We don't know that. All we know is what the indicators say. The metadata in the MQA stream probably (I haven't deciphered it yet) includes the original sample rate fed into the encoder. The DAC could be indicating this even if it upsamples/unfolds it to double rate or higher before sending to the DAC chip. After all, something has to upsample it eventually.

 

For the Nielsen MQA album, the software decoder (both Tidal's and BlueSound's which could be the same) and hardware decoders (from both the Meridian and Mytec DAC) are interpreting the metadata differently. One is wrong. I've now checked 20 different tracks (from different albums), none do what the Nielsen tracks do. Considering the 'noise' that started this whole discussion, maybe the difference is due to error handling between the software/hardware decoders? Maybe the hardware decoders fault out if presented with faulty data while the software decoder forges ahead filling in the gaps where errors occur?

 

MQA tracks recorded in 44.1k or 48k are probably quite rare. The Nielsen album is the only one I know of for sure.

Link to comment
I had not checked similar recordings, but yes, those all do have the same behavior. Tidal's software decoder/renderer plays them at 88.2/96 while the Brooklyn in passthrough (with blue light) plays them at the original bitrate. So either the software decoder or the DACs are handling these files incorrectly.

No, the Brooklyn displays original rate. It is barely even meaningful to talk of what it plays at since everything is upsampled to several MHz eventually.

Link to comment
I had thought about this but the second stage upsampling that DACs do is normally pretty basic, zero-padding I thought? I have to admit I know very little about this. But hence the popularity of HQPlayer.

Most basic DAC chips do band-limited interpolation (usually cascaded doubling) up to 352.8 kHz followed by an 8x zero-order hold (repeating samples) to a final rate of 5.6 MHz, which forms the input to the sigma-delta modulator. High-end chips such as ESS are considerably more sophisticated. Audiophile DAC boxes often upsample the input to whatever the chip accepts in a separate DSP using their own filter designs. Either way, while upsampling is always inherent in the conversion process (except on NOS DACs), they indicators reflect the rate of the external input. If MQA decoding is viewed as part of the D/A conversion process, just as regular upsampling is, it makes sense to indicate the original sample rate. Alternatively, consider playing a 320 kbps mp3. You'd still display 44.1 kHz if that is the sample rate of the encoded audio. MQA could sensibly be regarded the same way.

Link to comment
I think it shouldn't be doing it... But maybe the decoder always outputs 2x rate, regardless of input. But the hardware decoder knows from the stream metadata that it originated from 44.1 and displays that in the DAC display while still in reality putting out 88.2.

 

How many times do I have to repeat that something in the DAC will always be upsampling?
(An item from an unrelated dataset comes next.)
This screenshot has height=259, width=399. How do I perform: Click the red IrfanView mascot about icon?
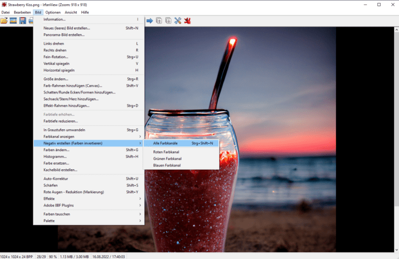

Displaying the original rate is really the only logical choice. If some part of the processing produces a double-rate stream, that's just an implementation detail.

 

Decoding (and encoding) H.264 video involves interpolating the image to 8x resolution (though only a small part at a time). One would still expect video players to report the actual pixel resolution that went into the encoder. The MQA situation is no different.

Link to comment
Agreed. Everything in the patents suggests that deblur DSP is applied at the very start of the chain. What the patents didn't mention is this upsampling for 44.1/48k material. Additional deblur is also done at the final DAC stage, I'm not sure I saw anything in the patents about this.

 

Nothing prevents them doing things not in the patents.

Link to comment
I've been saying this all along. Why not provide a simple white paper with a high level overview of the process? Save us from reading patents and Q&A and technical analysis and reverse engineering....90% of what I have stated above is all out there, but spread across many different sites and documents!

 

But reverse engineering is so much fun.

Link to comment
And even the MQA upsampling ratio is pathetically low. I'm running at least 256x upsampling filters and for half of the cases 512x. MQA deals with tiny numbers like 2x or 4x.

 

The MQA resampler supports factors 1/2, 2, and 4. The decoder typically does a 2x upsampling. The renderer can then do another 4x for a total of 8x. Low indeed. The filters are also unimpressive. They are all minimum-phase-ish FIR filters, the longest with 65 taps.

Link to comment
This is interesting:

 

"Just pulling out the flowchart from Bob's answer, it would appear that as long as the software doing the decoding (decoder 1) inserts the DSP after the decoding but before sending to the DAC for its final hardware MQA voodoo (decoder 2), then everything should be good."

 

[ATTACH=CONFIG]32619[/ATTACH]

 

But sill I don't understand that 'Optional intermediate processing'. If that DSP touches all 24bits then it will change also the MQA metadata and the resulting PCM stream will no more be 'authenticated' as MQA in DAC. Did I miss something?

 

The decoder places metadata in the LSB of the 24-bit output. If any processing preserves the LSB, the renderer should still recognise the stream. This metadata includes filter selection and some things I haven't figured out.

Link to comment
I was thinking the same too, looking at that diagram. The side-chain processing (i.e. custom DSP) must be ran from a MQA controlled function, which must save the MQA meta data, apply the DSP, and then re-apply the meta data. I can't think of any other way to do it.

 

The Bluesound player does that (though not quite the way you're envisioning) in order to apply digital volume and bass/treble controls.

Link to comment

Remember that high-frequency noise? The cause of it is the renderer dithering the output to no more than 20 bits (depending on parameters in the LSB metadata) with a 5-tap filter. This a frequency response plot of that filter when applied at 192 kHz:

 

mqa-ns-filter.png

 

Look familiar?

Link to comment
I think it shouldn't be doing it... But maybe the decoder always outputs 2x rate, regardless of input. But the hardware decoder knows from the stream metadata that it originated from 44.1 and displays that in the DAC display while still in reality putting out 88.2.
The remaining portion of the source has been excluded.